Latakia (anc. Laodi-cea), a town of Syria, 120 m. N. of Beyrout; pop. about 7,000. The town is on a rocky promontory, from 100 to 200 ft. high, which projects nearly two miles into the sea, opposite the N. E. point of the island of Cyprus. The harbor is a deep cove, almost surrounded by rocky banks, at the N. W. angle of the promontory, and has a pier on one side and a projecting tower on the other. The town is surrounded by groves of myrtle, pomegranate, mulberry, orange, lemon, and olive trees, and consists of two portions, the upper and lower town. The former occupies an elevated site at a short distance from the sea, and consists largely of modern houses, but is very dirty; the latter, called La Scala, extends along the shore in the vicinity of the harbor. Latakia and Alexandretta are the ports of Aleppo, and a great part of the important trade of that city with the adjoining provinces passes through the former place. The principal articles of export are tobacco, cotton, gall nuts, sesame seed, wool, wax, camels' hair, and several minor products.

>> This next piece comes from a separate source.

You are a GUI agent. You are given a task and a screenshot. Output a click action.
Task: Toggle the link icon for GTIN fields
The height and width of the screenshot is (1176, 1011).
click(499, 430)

In 1871 they were valued at $1,277,599. Grain can be exported only in times of scarcity in Europe, when the prices compensate for the heavy expenses of transportation, and then chiefly to Marseilles. A portion of the Aleppo wool shipped from Latakia finds its way to the United States. The principal article of trade, however, is tobacco of fine quality, of which large quantities are raised in the neighborhood. There is also a large trade in sponge. Latakia contains numerous remnants of ancient stone structures, and the surrounding cliffs are rilled with rock-cut tombs. (See Laodicea.)